Selective breeding of the Bosnian Mountain Horse began at the stud of Goražde in 1908. The principal centres for the selection of the breed were the stud farms of Borike, in the municipality of Rogatica, and Han Pijesak. Three stallion lines – Agan, Barut and Miško – and nine mare lines were established; the Agan line is lost, and the Barut and Miško lines heavily mixed. Arab stallions at the Borike stud were used to improve the Bosnian Mountain Horse.

There are two types within the breed. The Glasinacki type has substantial Arab influence; it is named after the plateau of Glasinac on the Romanija mountain, in the eastern part of the Republika Srpska. A smaller type, the Podveleški, is found in Herzegovina.

Horse populations – like those of other farm animals – suffered heavily during the Bosnian War of 1992–1995. In the Federation of Bosnia and Herzegovina, the total number of horses fell from 46,628 in 1990 to 16,080 in 1995, and by 2002 had fallen further to 7,014, or about 15% of the pre-war number; in the Republika Srpska numbers also fell, though not so steeply. Overall, horse numbers in Bosnia and Herzegovina fell by 68% between 1990 and 2002.

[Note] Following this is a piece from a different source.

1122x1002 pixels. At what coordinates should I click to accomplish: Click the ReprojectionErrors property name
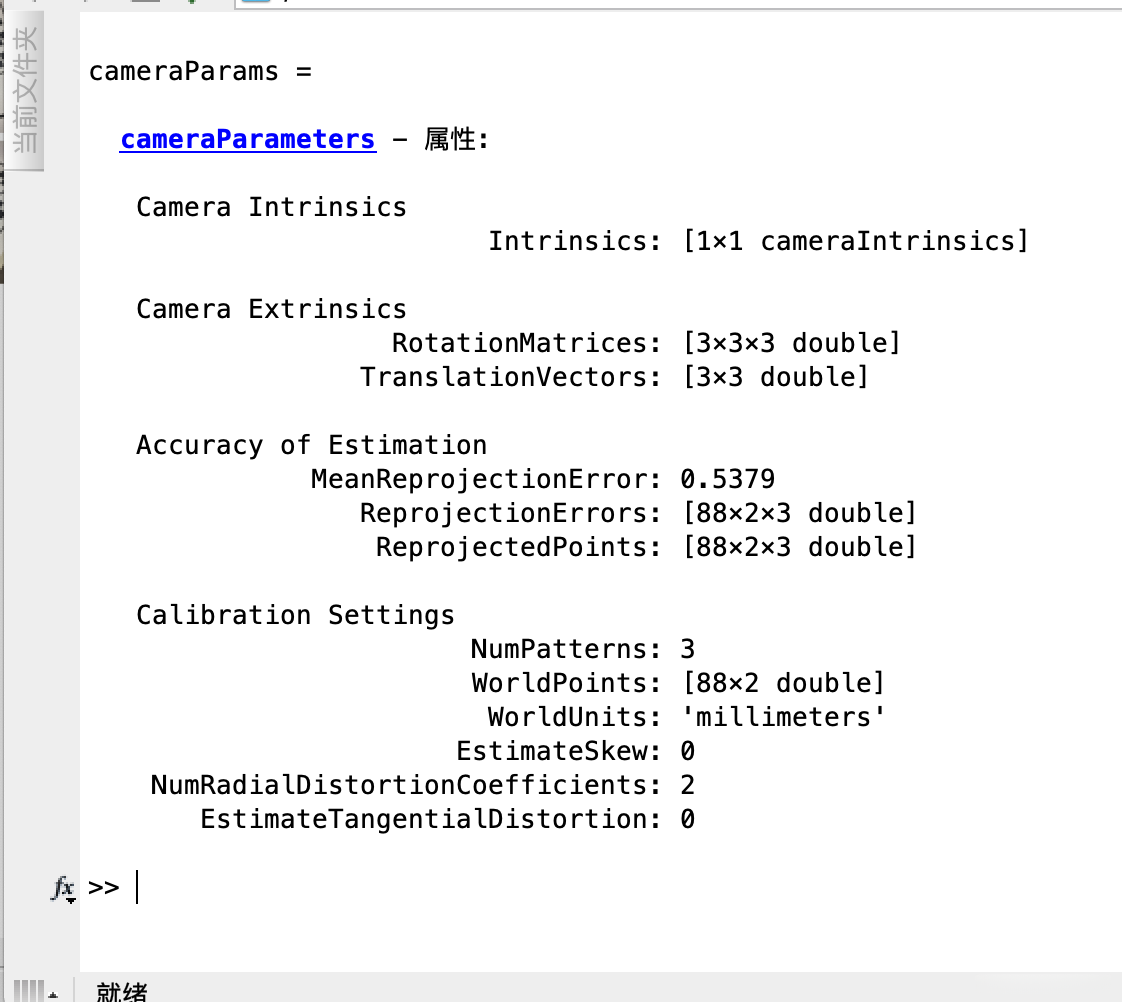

The breed has not been substantially affected by importations of foreign horses. It is in some areas the principal, or even the only, means of transportation.

== Characteristics ==

A survey of 3800 of the horses in the 1950s found the commonest colour to be bay, accounting for 38% of the total, followed by grey (28%), black (18%), chestnut (13%), dun and striped dun (3%) and isabelline (0.13%).